> Task list
[a] From the tensor core lab handout below, reproduce the stretch from "For this lab, you’ll" through "to raw file)".
[b] Answer these questions using the tensor core lab handout below:
(i) Which file did the October 18 update add to the starter code?
(ii) What instructions have the kernels used so far for their core floating point computations?
(iii) Which earlier labs focused on data movement and on work partitioning?

> Extracted text
········
Lab 6: Matrix Multiply – Tensor Cores

Prologue: Logistics

Due Dates

For this lab, you’ll be turning in the following deliverables:

See the “Deliverables” section at the end of this document for more information on what you’ll be turning in.

Starter Code

You can get the starter code for this lab by cloning the lab repository:

git clone git@github.com:accelerated-computing-class/lab6.git

Update October 18: The starter code has been updated since its initial release, and now includes the file matmul_3.cu for Part 3. If you cloned the repo before this update, please pull the latest commit, or manually copy the new matmul_3.cu file to your computer. (link to raw file)

Introduction

Goals for This Lab

So far in our exploration of matrix multiplication, we’ve focused primarily on optimizing data movement (Lab 4) and work partitioning (Lab 5). As we’ve worked to reduce bottlenecks along those dimensions, the run times of our implementations have increasingly become dominated by the cost of the floating point computations in our kernels’ innermost loops. Up until now, we’ve been implementing those core floating point computations using fused multiply-add (FMA) instructions. However, we can do better: modern NVIDIA GPUs support so-called tensor core instructions, which are designed specifically to accelerate matrix multiplication workloads. In this third and final matrix multiplication lab, we’ll be looking at how to use those tensor core instructions to speed up our kernels.

The tensor core instructions we’ll be using in this lab aren’t exposed by default in the CUDA C++ language, so we’ll be accessing them via inline PTX assembly.1 Since we haven’t worked with inline PTX before, this lab will walk through how to make use of tensor core instructions step-by-step:

  1. The first part of this lab is a brief introduction to inline PTX, using a simple bit manipulation instruction as an example.
········
> Provided records
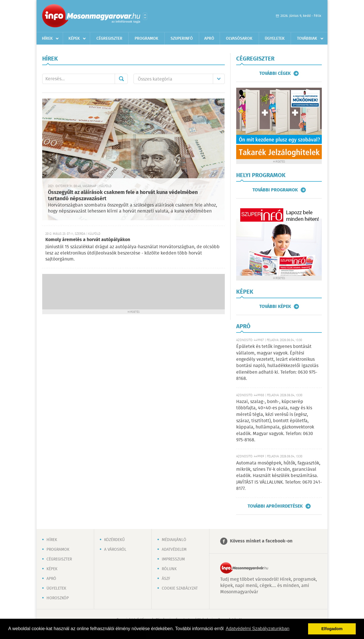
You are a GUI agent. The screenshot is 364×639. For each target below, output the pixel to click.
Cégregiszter (109, 39)
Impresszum (173, 559)
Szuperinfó (182, 39)
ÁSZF (166, 579)
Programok (146, 39)
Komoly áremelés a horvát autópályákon (88, 240)
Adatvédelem (174, 550)
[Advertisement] (134, 291)
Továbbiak (307, 39)
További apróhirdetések (275, 506)
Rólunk (169, 569)
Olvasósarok (239, 39)
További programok (275, 190)
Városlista (145, 16)
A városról (115, 550)
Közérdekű (114, 540)
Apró (209, 39)
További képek (275, 307)
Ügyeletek (275, 39)
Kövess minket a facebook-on (261, 541)
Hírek (47, 39)
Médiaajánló (174, 540)
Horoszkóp (58, 598)
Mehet (121, 79)
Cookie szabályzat (180, 588)
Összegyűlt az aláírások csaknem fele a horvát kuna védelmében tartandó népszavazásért (123, 196)
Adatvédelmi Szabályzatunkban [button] (257, 628)
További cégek (275, 73)
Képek (74, 39)
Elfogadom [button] (332, 629)
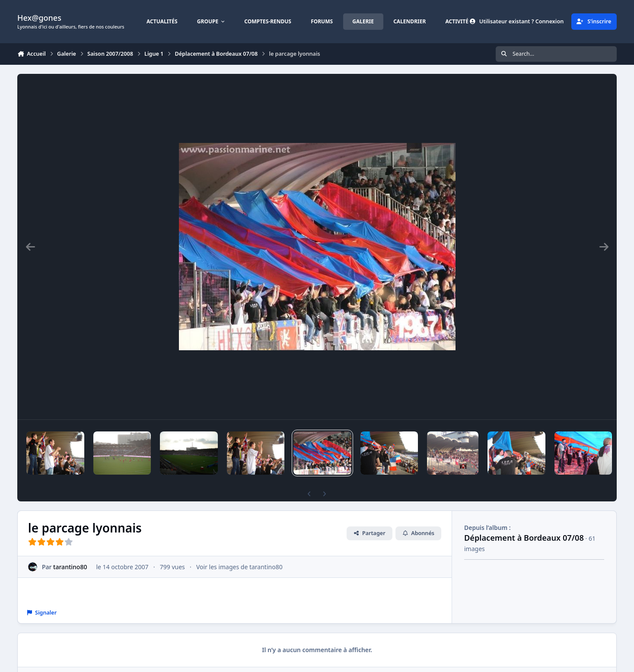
········
> Responses to the tasks
[a]
For this lab, you’ll be turning in the following deliverables:

See the “Deliverables” section at the end of this document for more information on what you’ll be turning in.

Starter Code

You can get the starter code for this lab by cloning the lab repository:

git clone git@github.com:accelerated-computing-class/lab6.git

Update October 18: The starter code has been updated since its initial release, and now includes the file matmul_3.cu for Part 3. If you cloned the repo before this update, please pull the latest commit, or manually copy the new matmul_3.cu file to your computer. (link to raw file)

[b]
(i) matmul_3.cu
(ii) Fused multiply-add (FMA) instructions
(iii) Lab 4 focused on data movement, and Lab 5 focused on work partitioning.